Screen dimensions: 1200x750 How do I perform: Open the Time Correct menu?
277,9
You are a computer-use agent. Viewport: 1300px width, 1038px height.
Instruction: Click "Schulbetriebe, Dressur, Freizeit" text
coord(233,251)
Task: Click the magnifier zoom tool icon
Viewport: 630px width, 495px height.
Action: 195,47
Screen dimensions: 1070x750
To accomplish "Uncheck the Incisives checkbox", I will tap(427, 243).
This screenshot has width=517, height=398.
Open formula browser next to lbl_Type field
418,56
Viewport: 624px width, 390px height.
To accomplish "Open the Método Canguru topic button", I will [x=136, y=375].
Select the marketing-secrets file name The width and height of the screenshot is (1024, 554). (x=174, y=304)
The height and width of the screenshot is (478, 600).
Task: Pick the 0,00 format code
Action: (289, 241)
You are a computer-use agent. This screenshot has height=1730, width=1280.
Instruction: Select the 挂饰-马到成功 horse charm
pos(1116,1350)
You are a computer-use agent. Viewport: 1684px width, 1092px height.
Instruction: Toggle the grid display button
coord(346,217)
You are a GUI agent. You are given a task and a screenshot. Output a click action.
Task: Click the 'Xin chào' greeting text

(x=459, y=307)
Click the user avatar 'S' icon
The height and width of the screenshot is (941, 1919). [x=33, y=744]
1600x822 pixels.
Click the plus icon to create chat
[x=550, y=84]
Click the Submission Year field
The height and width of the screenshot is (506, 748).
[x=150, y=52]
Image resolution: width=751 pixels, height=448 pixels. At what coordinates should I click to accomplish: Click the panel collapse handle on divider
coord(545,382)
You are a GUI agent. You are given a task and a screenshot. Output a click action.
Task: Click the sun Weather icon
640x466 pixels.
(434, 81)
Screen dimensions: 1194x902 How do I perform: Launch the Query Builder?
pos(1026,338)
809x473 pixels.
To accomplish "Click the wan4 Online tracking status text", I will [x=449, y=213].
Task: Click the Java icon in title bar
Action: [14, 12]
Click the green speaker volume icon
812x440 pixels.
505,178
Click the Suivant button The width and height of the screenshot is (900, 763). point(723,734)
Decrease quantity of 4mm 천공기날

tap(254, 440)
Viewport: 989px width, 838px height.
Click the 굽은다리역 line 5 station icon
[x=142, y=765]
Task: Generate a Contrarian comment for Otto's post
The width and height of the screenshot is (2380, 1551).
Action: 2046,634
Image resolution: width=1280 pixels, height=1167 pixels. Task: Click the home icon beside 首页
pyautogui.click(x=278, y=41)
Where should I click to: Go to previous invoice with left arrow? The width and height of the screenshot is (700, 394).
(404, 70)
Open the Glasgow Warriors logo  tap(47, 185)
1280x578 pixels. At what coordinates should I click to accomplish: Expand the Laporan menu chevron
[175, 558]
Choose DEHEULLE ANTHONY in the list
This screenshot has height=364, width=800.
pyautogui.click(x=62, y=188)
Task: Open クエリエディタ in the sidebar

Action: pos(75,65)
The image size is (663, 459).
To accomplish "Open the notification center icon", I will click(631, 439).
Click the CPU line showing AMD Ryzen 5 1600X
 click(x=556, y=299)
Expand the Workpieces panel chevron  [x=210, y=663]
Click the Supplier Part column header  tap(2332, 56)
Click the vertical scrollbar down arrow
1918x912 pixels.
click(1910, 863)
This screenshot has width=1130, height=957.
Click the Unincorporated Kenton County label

> Your objective
Only the lines holding the string "computer" are needed; copy each of them from the material above.

> Written answer
You are a computer-use agent. Viewport: 1300px width, 1038px height.
You are a computer-use agent. This screenshot has height=1730, width=1280.
You are a computer-use agent. Viewport: 1684px width, 1092px height.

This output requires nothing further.